Stored data
== Segment start ==

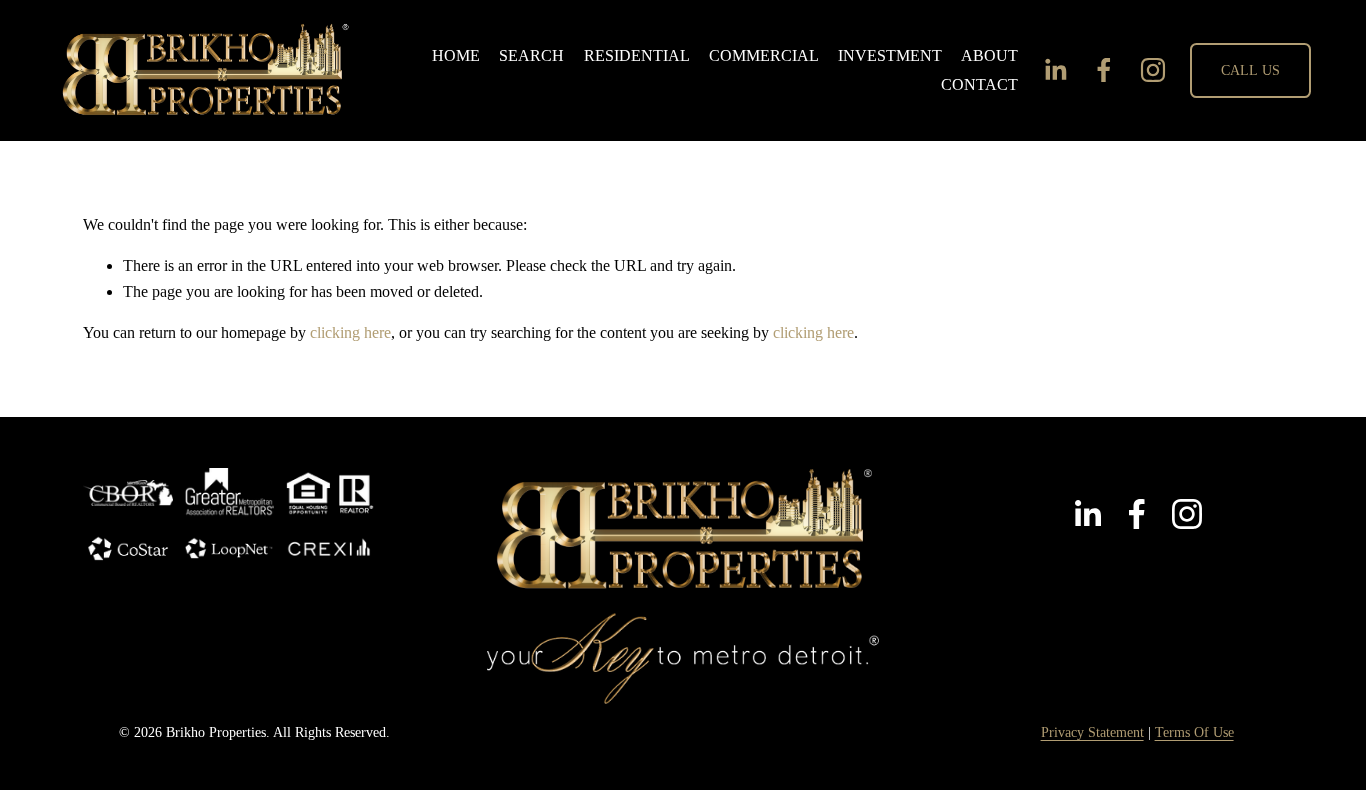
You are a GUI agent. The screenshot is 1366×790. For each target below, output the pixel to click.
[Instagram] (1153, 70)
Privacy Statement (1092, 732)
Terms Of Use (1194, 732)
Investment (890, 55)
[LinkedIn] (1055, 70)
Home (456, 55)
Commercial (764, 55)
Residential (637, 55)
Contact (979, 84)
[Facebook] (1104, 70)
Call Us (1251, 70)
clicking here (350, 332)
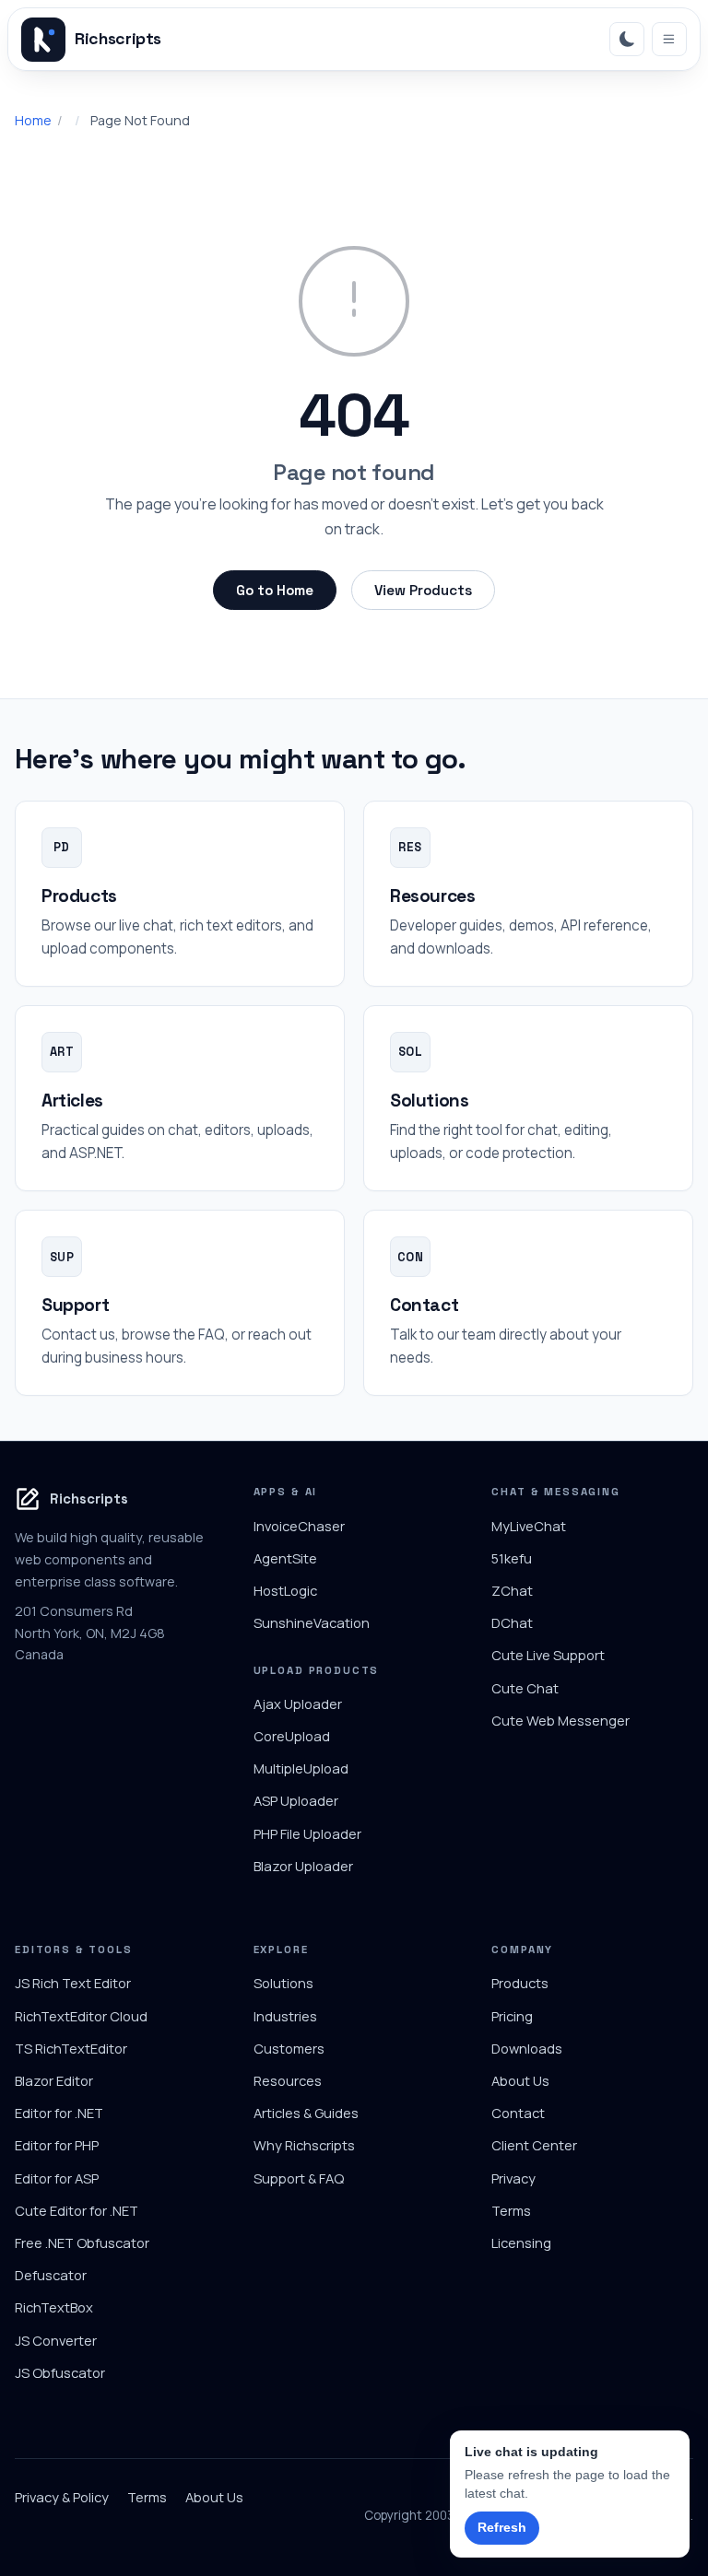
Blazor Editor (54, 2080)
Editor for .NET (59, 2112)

== Segment end ==
== Segment start ==

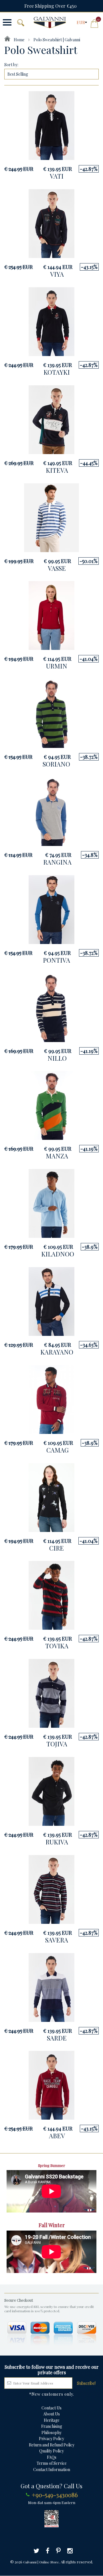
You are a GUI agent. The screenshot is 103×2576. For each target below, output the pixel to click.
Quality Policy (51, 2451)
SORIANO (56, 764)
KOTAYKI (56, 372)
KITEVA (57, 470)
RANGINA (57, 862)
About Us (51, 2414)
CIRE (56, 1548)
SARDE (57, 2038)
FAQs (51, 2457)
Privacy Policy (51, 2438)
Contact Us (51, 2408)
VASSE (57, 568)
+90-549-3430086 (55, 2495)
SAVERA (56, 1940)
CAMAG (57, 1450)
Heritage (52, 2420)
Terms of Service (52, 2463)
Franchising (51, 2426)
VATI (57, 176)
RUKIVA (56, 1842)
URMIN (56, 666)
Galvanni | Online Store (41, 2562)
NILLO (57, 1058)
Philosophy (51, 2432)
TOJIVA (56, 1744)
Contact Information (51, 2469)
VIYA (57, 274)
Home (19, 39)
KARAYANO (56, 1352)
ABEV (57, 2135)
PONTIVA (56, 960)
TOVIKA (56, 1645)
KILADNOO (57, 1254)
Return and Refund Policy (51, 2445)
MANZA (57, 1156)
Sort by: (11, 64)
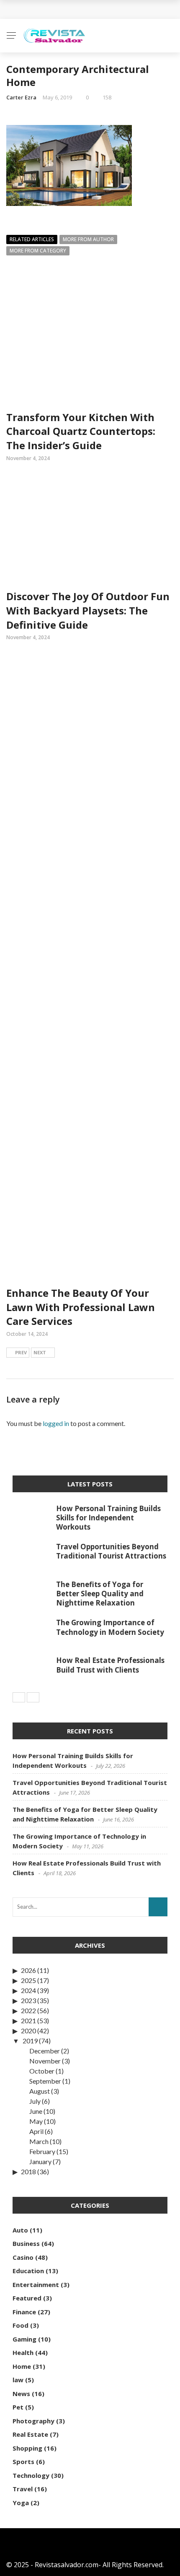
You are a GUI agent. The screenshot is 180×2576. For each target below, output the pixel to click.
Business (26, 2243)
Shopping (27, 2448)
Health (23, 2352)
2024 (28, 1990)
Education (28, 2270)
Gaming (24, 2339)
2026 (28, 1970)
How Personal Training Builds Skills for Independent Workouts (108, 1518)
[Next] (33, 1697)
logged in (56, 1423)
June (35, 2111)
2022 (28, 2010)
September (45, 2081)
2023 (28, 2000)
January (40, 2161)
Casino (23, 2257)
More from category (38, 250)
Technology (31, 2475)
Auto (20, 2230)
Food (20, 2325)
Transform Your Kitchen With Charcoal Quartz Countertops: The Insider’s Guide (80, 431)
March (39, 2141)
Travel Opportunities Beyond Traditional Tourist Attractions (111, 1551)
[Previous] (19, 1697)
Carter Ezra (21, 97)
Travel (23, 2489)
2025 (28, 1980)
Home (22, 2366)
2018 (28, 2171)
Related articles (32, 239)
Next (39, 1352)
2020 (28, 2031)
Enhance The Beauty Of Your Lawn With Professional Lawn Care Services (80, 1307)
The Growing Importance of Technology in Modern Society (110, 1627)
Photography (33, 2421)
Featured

== Segment end ==

WHAT TO DO:
Nothing except the lines from the one containing "RUKIVA (56, 1842)" through the one containing "Transform Your Kitchen" should appear in the answer, exactly as above and without pictures.

COMPLETED EXERCISE:
RUKIVA (56, 1842)
URMIN (56, 666)
Galvanni | Online Store (41, 2562)
NILLO (57, 1058)
Philosophy (51, 2432)
TOJIVA (56, 1744)
Contact Information (51, 2469)
VIYA (57, 274)
Home (19, 39)
KARAYANO (56, 1352)
ABEV (57, 2135)
PONTIVA (56, 960)
TOVIKA (56, 1645)
KILADNOO (57, 1254)
Return and Refund Policy (51, 2445)
MANZA (57, 1156)
Sort by: (11, 64)
You are a GUI agent. The screenshot is 180×2576. For each target below, output the pixel to click.
Business (26, 2243)
Shopping (27, 2448)
Health (23, 2352)
2024 (28, 1990)
Education (28, 2270)
Gaming (24, 2339)
2026 (28, 1970)
How Personal Training Builds Skills for Independent Workouts (108, 1518)
[Next] (33, 1697)
logged in (56, 1423)
June (35, 2111)
2022 (28, 2010)
September (45, 2081)
2023 (28, 2000)
January (40, 2161)
Casino (23, 2257)
More from category (38, 250)
Technology (31, 2475)
Auto (20, 2230)
Food (20, 2325)
Transform Your Kitchen With Charcoal Quartz Countertops: The Insider’s Guide (80, 431)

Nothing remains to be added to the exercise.